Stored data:

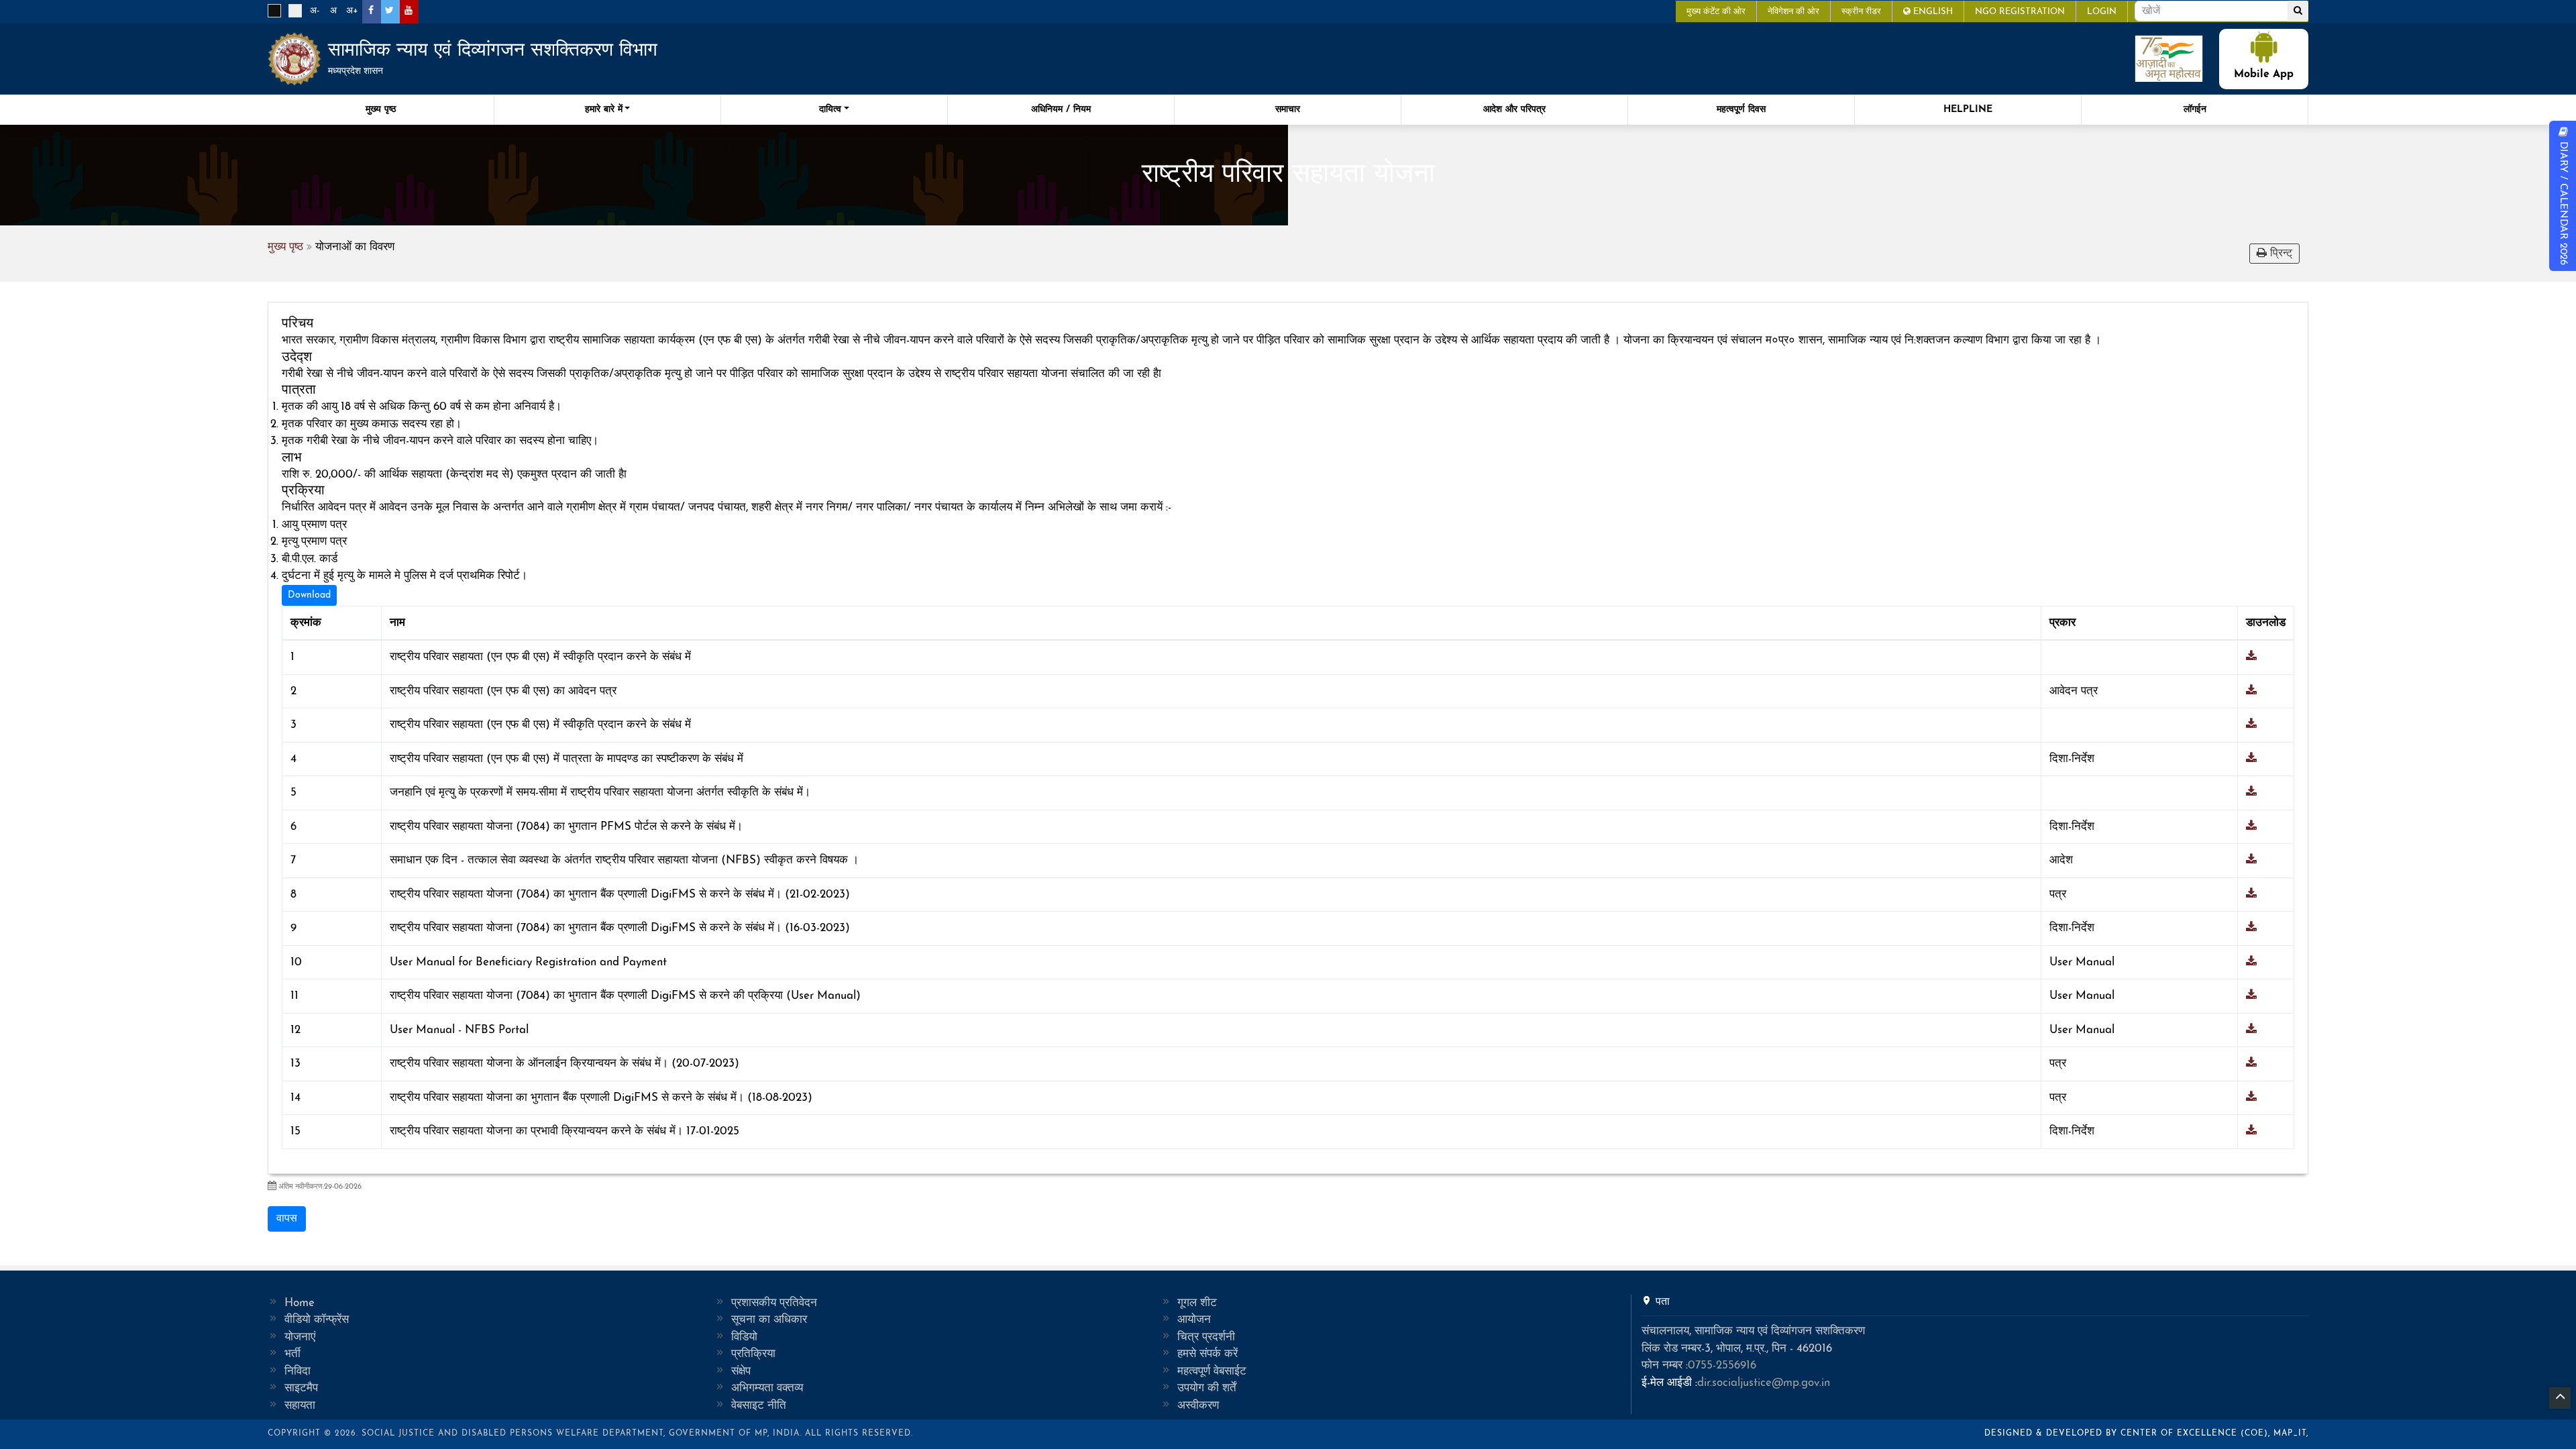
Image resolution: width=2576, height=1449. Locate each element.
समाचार (1287, 110)
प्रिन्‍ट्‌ (2279, 253)
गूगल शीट (1197, 1303)
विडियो (744, 1337)
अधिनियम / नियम (1061, 110)
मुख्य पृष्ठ (381, 110)
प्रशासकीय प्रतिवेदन (774, 1303)
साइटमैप (301, 1388)
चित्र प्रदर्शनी (1206, 1337)
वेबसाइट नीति (758, 1405)
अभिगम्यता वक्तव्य (767, 1388)
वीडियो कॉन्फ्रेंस (316, 1320)
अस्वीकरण (1198, 1405)
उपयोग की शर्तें (1206, 1388)
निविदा (297, 1371)
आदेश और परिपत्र (1514, 110)
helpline (1967, 110)
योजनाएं (299, 1337)
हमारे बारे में (604, 110)
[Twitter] (389, 10)
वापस (286, 1219)
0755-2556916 (1722, 1365)
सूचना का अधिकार (769, 1320)
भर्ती (292, 1354)
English (1932, 11)
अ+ (352, 11)
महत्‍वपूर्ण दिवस (1741, 110)
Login (2101, 11)
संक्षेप (741, 1371)
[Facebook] (370, 10)
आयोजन (1194, 1320)
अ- (314, 11)
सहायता (299, 1405)
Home (299, 1303)
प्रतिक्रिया (753, 1354)
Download (309, 595)
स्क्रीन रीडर (1861, 11)
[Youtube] (408, 10)
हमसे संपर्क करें (1207, 1354)
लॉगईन (2195, 110)
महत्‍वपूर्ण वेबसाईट (1211, 1371)
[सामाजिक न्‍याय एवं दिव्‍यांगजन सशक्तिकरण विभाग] (294, 59)
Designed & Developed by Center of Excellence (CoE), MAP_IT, (2146, 1434)
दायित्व (830, 110)
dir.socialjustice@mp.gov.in (1763, 1383)
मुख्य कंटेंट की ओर (1716, 11)
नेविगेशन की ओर (1793, 11)
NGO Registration (2020, 11)
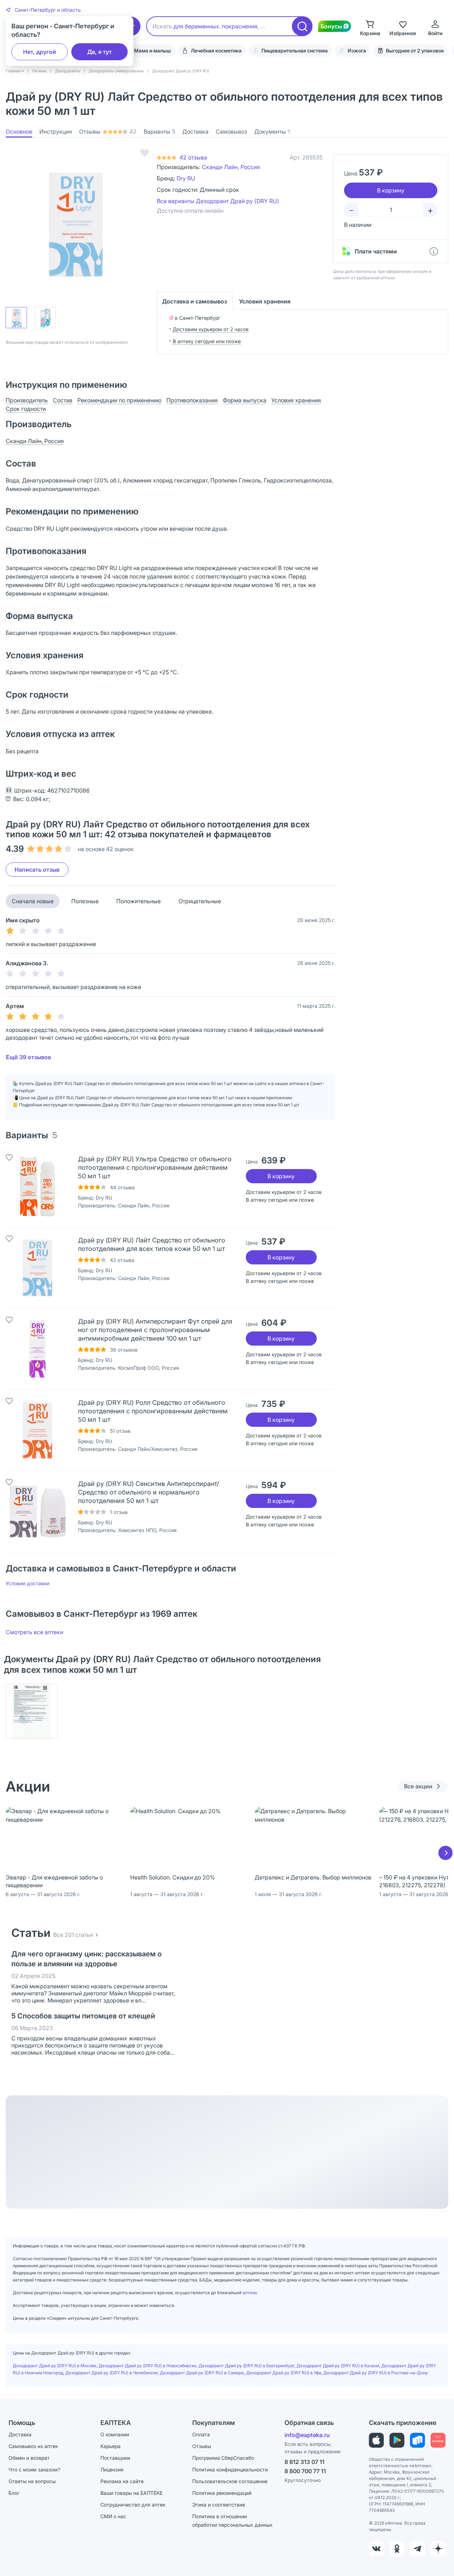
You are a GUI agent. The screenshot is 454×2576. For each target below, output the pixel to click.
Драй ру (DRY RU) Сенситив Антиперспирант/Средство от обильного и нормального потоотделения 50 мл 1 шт (148, 1492)
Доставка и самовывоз (194, 301)
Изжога (357, 51)
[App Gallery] (438, 2440)
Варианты (159, 131)
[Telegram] (417, 2548)
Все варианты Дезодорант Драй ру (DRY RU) (218, 201)
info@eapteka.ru (307, 2434)
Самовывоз (231, 131)
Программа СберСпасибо (223, 2458)
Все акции (418, 1786)
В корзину (281, 1176)
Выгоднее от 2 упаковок (415, 51)
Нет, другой (39, 51)
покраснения (240, 26)
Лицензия (111, 2469)
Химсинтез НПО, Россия (147, 1530)
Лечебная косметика (216, 51)
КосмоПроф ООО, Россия (148, 1368)
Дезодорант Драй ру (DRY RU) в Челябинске (111, 2372)
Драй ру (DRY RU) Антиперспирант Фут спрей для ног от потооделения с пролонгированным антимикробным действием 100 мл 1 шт (155, 1330)
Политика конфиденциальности (230, 2469)
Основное (19, 131)
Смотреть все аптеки (34, 1632)
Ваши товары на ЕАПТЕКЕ (131, 2493)
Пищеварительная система (294, 51)
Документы (272, 131)
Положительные (138, 901)
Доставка (195, 131)
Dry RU (186, 178)
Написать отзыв (37, 869)
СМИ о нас (113, 2516)
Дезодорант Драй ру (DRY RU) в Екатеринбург (246, 2365)
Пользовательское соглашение (229, 2481)
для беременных (196, 26)
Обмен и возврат (29, 2458)
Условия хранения (264, 301)
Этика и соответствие (218, 2505)
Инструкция (55, 131)
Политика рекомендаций (221, 2493)
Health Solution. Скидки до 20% (172, 1877)
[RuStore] (417, 2440)
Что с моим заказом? (34, 2469)
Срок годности (26, 408)
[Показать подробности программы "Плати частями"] (433, 251)
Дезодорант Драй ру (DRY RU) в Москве (54, 2365)
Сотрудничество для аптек (132, 2505)
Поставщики (115, 2458)
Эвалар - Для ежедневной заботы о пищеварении (54, 1881)
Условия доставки (27, 1583)
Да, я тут (99, 51)
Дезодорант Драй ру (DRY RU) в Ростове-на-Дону (375, 2372)
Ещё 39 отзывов (28, 1057)
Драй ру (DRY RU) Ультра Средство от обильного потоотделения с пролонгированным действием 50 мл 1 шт (155, 1167)
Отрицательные (199, 901)
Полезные (85, 901)
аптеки (250, 2292)
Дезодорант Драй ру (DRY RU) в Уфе (283, 2372)
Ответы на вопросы (32, 2481)
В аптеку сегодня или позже (207, 341)
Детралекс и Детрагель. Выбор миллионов (313, 1877)
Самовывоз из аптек (33, 2446)
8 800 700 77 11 (305, 2471)
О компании (114, 2434)
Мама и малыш (152, 51)
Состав (62, 400)
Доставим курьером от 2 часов (211, 329)
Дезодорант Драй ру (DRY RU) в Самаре (202, 2372)
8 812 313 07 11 (304, 2461)
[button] (43, 10)
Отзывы (108, 131)
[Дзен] (438, 2548)
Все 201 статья (73, 1934)
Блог (14, 2493)
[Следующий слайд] (445, 1853)
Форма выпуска (244, 400)
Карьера (110, 2446)
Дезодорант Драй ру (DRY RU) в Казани (338, 2365)
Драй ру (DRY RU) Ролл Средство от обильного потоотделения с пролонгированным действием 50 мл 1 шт (153, 1411)
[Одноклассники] (396, 2548)
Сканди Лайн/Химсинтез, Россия (158, 1449)
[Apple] (376, 2440)
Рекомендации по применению (119, 400)
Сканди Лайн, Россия (231, 167)
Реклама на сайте (122, 2481)
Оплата (201, 2434)
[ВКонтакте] (376, 2548)
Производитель (27, 400)
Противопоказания (192, 400)
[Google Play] (396, 2440)
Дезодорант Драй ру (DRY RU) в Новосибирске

◆ WHAT NEEDS TO BE DONE
The answer must restate every entry word for word, with the pictures left out.

◆ TASK RESPONSE
Image resolution: width=2576, height=1449. Locate each element.
समाचार (1287, 110)
प्रिन्‍ट्‌ (2279, 253)
गूगल शीट (1197, 1303)
विडियो (744, 1337)
अधिनियम / नियम (1061, 110)
मुख्य पृष्ठ (381, 110)
प्रशासकीय प्रतिवेदन (774, 1303)
साइटमैप (301, 1388)
चित्र प्रदर्शनी (1206, 1337)
वेबसाइट नीति (758, 1405)
अभिगम्यता वक्तव्य (767, 1388)
वीडियो कॉन्फ्रेंस (316, 1320)
अस्वीकरण (1198, 1405)
उपयोग की शर्तें (1206, 1388)
निविदा (297, 1371)
आदेश और परिपत्र (1514, 110)
helpline (1967, 110)
योजनाएं (299, 1337)
हमारे बारे में (604, 110)
[Twitter] (389, 10)
वापस (286, 1219)
0755-2556916 (1722, 1365)
सूचना का अधिकार (769, 1320)
भर्ती (292, 1354)
English (1932, 11)
अ+ (352, 11)
महत्‍वपूर्ण दिवस (1741, 110)
Login (2101, 11)
संक्षेप (741, 1371)
[Facebook] (370, 10)
आयोजन (1194, 1320)
अ- (314, 11)
सहायता (299, 1405)
Home (299, 1303)
प्रतिक्रिया (753, 1354)
Download (309, 595)
स्क्रीन रीडर (1861, 11)
[Youtube] (408, 10)
हमसे संपर्क करें (1207, 1354)
लॉगईन (2195, 110)
महत्‍वपूर्ण वेबसाईट (1211, 1371)
[सामाजिक न्‍याय एवं दिव्‍यांगजन सशक्तिकरण विभाग] (294, 59)
Designed & Developed by Center of Excellence (CoE), MAP_IT, (2146, 1434)
दायित्व (830, 110)
dir.socialjustice@mp.gov.in (1763, 1383)
मुख्य कंटेंट की ओर (1716, 11)
नेविगेशन की ओर (1793, 11)
NGO Registration (2020, 11)
You are a GUI agent. The screenshot is 454×2576. For each target below, output the pixel to click.
Драй ру (DRY RU) Сенситив Антиперспирант/Средство от обильного и нормального потоотделения 50 мл 1 шт (148, 1492)
Доставка и самовывоз (194, 301)
Изжога (357, 51)
[App Gallery] (438, 2440)
Варианты (159, 131)
[Telegram] (417, 2548)
Все варианты Дезодорант Драй ру (DRY RU) (218, 201)
info@eapteka.ru (307, 2434)
Самовывоз (231, 131)
Программа СберСпасибо (223, 2458)
Все акции (418, 1786)
В корзину (281, 1176)
Выгоднее от 2 упаковок (415, 51)
Нет, другой (39, 51)
покраснения (240, 26)
Лицензия (111, 2469)
Химсинтез НПО, Россия (147, 1530)
Лечебная косметика (216, 51)
КосмоПроф ООО, Россия (148, 1368)
Дезодорант Драй ру (DRY RU) в Челябинске (111, 2372)
Драй ру (DRY RU) Антиперспирант Фут спрей для ног от потооделения с пролонгированным антимикробным действием 100 мл 1 шт (155, 1330)
Политика конфиденциальности (230, 2469)
Основное (19, 131)
Смотреть все аптеки (34, 1632)
Ваши товары на ЕАПТЕКЕ (131, 2493)
Пищеварительная система (294, 51)
Документы (272, 131)
Положительные (138, 901)
Доставка (195, 131)
Dry RU (186, 178)
Написать отзыв (37, 869)
СМИ о нас (113, 2516)
Дезодорант Драй ру (DRY RU) в Екатеринбург (246, 2365)
Пользовательское соглашение (229, 2481)
для беременных (196, 26)
Обмен и возврат (29, 2458)
Условия хранения (264, 301)
Этика и соответствие (218, 2505)
Инструкция (55, 131)
Политика рекомендаций (221, 2493)
Health Solution. Скидки до 20% (172, 1877)
[RuStore] (417, 2440)
Что с моим заказом? (34, 2469)
Срок годности (26, 408)
[Показать подробности программы "Плати частями"] (433, 251)
Дезодорант Драй ру (DRY RU) в Москве (54, 2365)
Сотрудничество для аптек (132, 2505)
Поставщики (115, 2458)
Эвалар - Для ежедневной заботы о пищеварении (54, 1881)
Условия доставки (27, 1583)
Да, я тут (99, 51)
Дезодорант Драй ру (DRY RU) в Ростове-на-Дону (375, 2372)
Ещё 39 отзывов (28, 1057)
Драй ру (DRY RU) Ультра Средство от обильного потоотделения с пролонгированным действием 50 мл 1 шт (155, 1167)
Отрицательные (199, 901)
Полезные (85, 901)
аптеки (250, 2292)
Дезодорант Драй ру (DRY RU) в Уфе (283, 2372)
Ответы на вопросы (32, 2481)
В аптеку сегодня или позже (207, 341)
Детралекс и Детрагель. Выбор миллионов (313, 1877)
Самовывоз из аптек (33, 2446)
8 800 700 77 11 (305, 2471)
О компании (114, 2434)
Мама и малыш (152, 51)
Состав (62, 400)
Доставим курьером от 2 часов (211, 329)
Дезодорант Драй ру (DRY RU) в Самаре (202, 2372)
8 812 313 07 11 (304, 2461)
[button] (43, 10)
Отзывы (108, 131)
[Дзен] (438, 2548)
Все 201 статья (73, 1934)
Блог (14, 2493)
[Следующий слайд] (445, 1853)
Форма выпуска (244, 400)
Карьера (110, 2446)
Дезодорант Драй ру (DRY RU) в Казани (338, 2365)
Драй ру (DRY RU) Ролл Средство от обильного потоотделения с пролонгированным действием 50 мл 1 шт (153, 1411)
[Одноклассники] (396, 2548)
Сканди Лайн/Химсинтез, Россия (158, 1449)
[Apple] (376, 2440)
Рекомендации по применению (119, 400)
Сканди Лайн, Россия (231, 167)
Реклама на сайте (122, 2481)
Оплата (201, 2434)
[ВКонтакте] (376, 2548)
Производитель (27, 400)
Противопоказания (192, 400)
[Google Play] (396, 2440)
Дезодорант Драй ру (DRY RU) в Новосибирске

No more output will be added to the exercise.